Самосуды все увеличиваются и превращаются в стихийное бедствие, грозя нарушить общий уклад нашей жизни и затоптать в грязь понятие о праве и законе. Рекорд в самосудах побил Кипчак-Джитировский кантон, но мало отстает от него и Юрматынский. Там самосуды — такое обычное явление, что на них ни милиция, ни нарсуд не обращают внимания, как бы считая это вполне нормальным явлением».[2079]

Косвенным подтверждением популярности самосудов в Челябинском уезде является тот факт, что, по данным милиции, из 222 задержанных в январе-апреле 1922 г. воров 51 был убит на месте, причем в январе и феврале такая участь ждала каждого пойманного вора.[2080]

В самочинных расправах в деревнях принимали участие и работники советских и партийных структур, что свидетельствует о превращении советских институтов в сельской местности в модификацию общинной организации. Когда в ночь на 2 августа 1921 г. в огороде деревни Христолюбовка Волковской волости Уфимской губернии была совершена кража, общее собрание признало похитителями трех местных жителей. Им был учинен допрос.
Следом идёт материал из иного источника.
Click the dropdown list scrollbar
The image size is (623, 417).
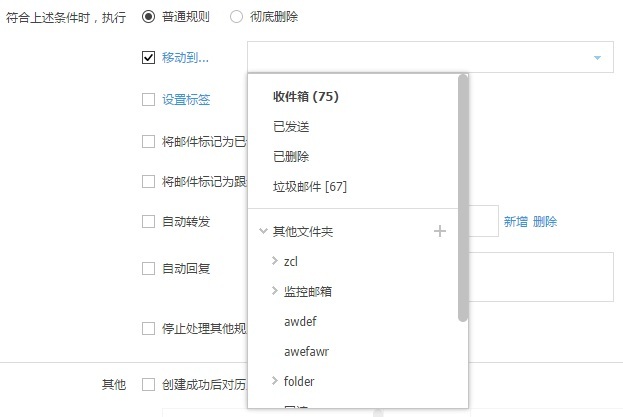463,200
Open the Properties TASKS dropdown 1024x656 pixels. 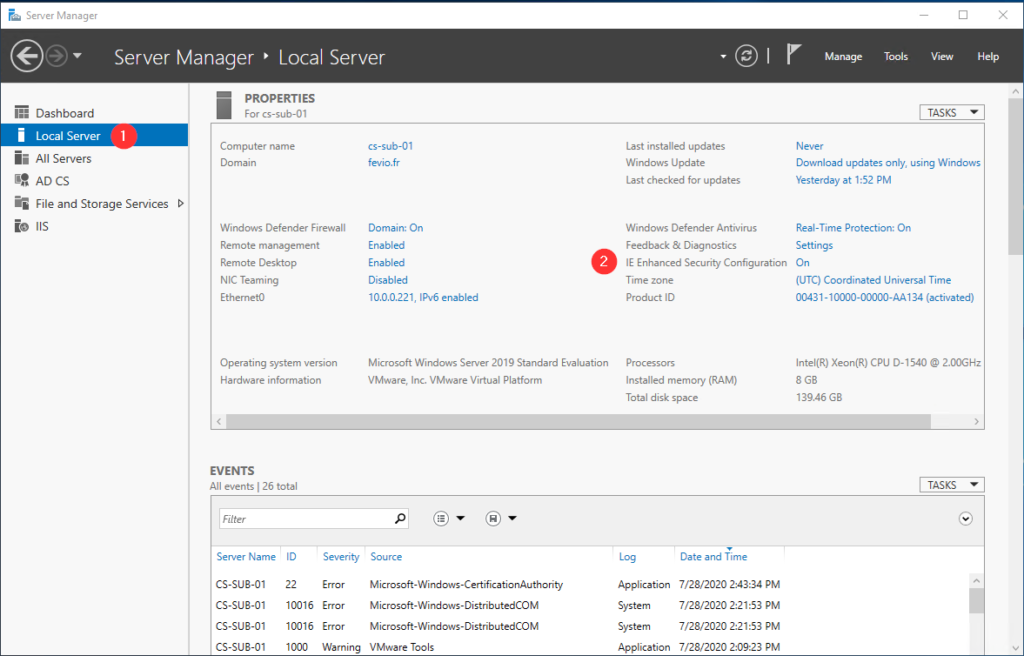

Поскольку они не сознались, их зверски избили, причем «председатель Совета вместо того, чтобы прекратить это безобразие, смеялся».[2081] В сентябре того же года чрезвычайное собрание ответственных работников — членов РКП(б) Верхнесанарской станицы Троицкого уезда в составе 21 человека рассматривало вопрос о краже скота, вещей и хлеба группой лиц, в которой участвовало четыре беспартийные женщины и два коммуниста. Одного из них — М.С. Ильина, бывшего добровольца «белой» армии, было решено «как сознательного шкурника и контрреволюционера, примазавшегося к партии с целью вредить ей — расстрелять публично на поселковой площади». На следующий день в 9 часов утра приговор был приведен в исполнение.[2082]

Эскалация уголовной преступности и самочинного насилия демонстрировала наиболее уродливый лик «криминализации» техник выживания в условиях революции. Как и ряд других способов приспособления к новым обстоятельствам — спекуляция, проституция и др. — преступность эволюционировала от профессионального занятия в целях обеспечения материального благополучия к массовому приему спасения от голодной смерти.


Лики социального протеста.

 Рассмотренные образцы вживания в новые условия — будь то получение доступа к власти и государственным продовольственным запасам, нелегальная производственная активность, теневая коммерция, включая торговлю телом, присвоение государственной и личной собственности — отличают общие черты. Прежде всего, это были преимущественно индивидуальные технологии выживания. Групповая организованность была присуща лишь профессионалам незаконной деятельности. Нарастание стихийных, неорганизованных и непрофессиональных обращений к нелегальным формам приспособления в одиночку отражало разложение социальных групп, патологическую «атомизацию» общества. Кроме того, успешное использование перечисленных форм приспособления ради выживания требовало большей или меньшей потаенности, скрытости от глаз государства. Незаметность для окружающих становилась залогом успеха и была несовместима с открытым декларированием и принципиальной защитой этих видов деятельности.

Существенно отличались от них акции демонстративного социального протеста — городские волнения, рабочие забастовки и крестьянские возмущения. Те, кто считали себя бессовестно обманутыми и незаслуженно обиженными, выступали коллективно и открыто, намереваясь привлечь к своим проблемам внимание государства. В этой связи утилизация групповых форм протеста была сопряжена с повышенным риском. Коллективный характер выступлений оправдывал, казалось бы, отнесение их в советской историографии к проявлениям классовой борьбы, вне зависимости от оценки ее направленности. Однако в условиях революционной катастрофы лейтмотивом социального протеста все в большей степени становилась не защита определенного места социальной группы в обществе, а банальное физическое выживание ее (бывших) членов.